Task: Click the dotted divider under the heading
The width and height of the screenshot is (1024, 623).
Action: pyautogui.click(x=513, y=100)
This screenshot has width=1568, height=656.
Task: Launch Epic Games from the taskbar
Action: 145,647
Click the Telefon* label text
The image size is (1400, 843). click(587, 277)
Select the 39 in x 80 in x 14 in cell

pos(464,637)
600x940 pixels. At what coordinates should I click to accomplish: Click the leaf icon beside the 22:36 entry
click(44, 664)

**Problem to solve:** Find every line above that contains the string "Task" and copy each of those lines. Only an exact match in case counts.

**Solution to the exercise:**
Task: Click the dotted divider under the heading
Task: Launch Epic Games from the taskbar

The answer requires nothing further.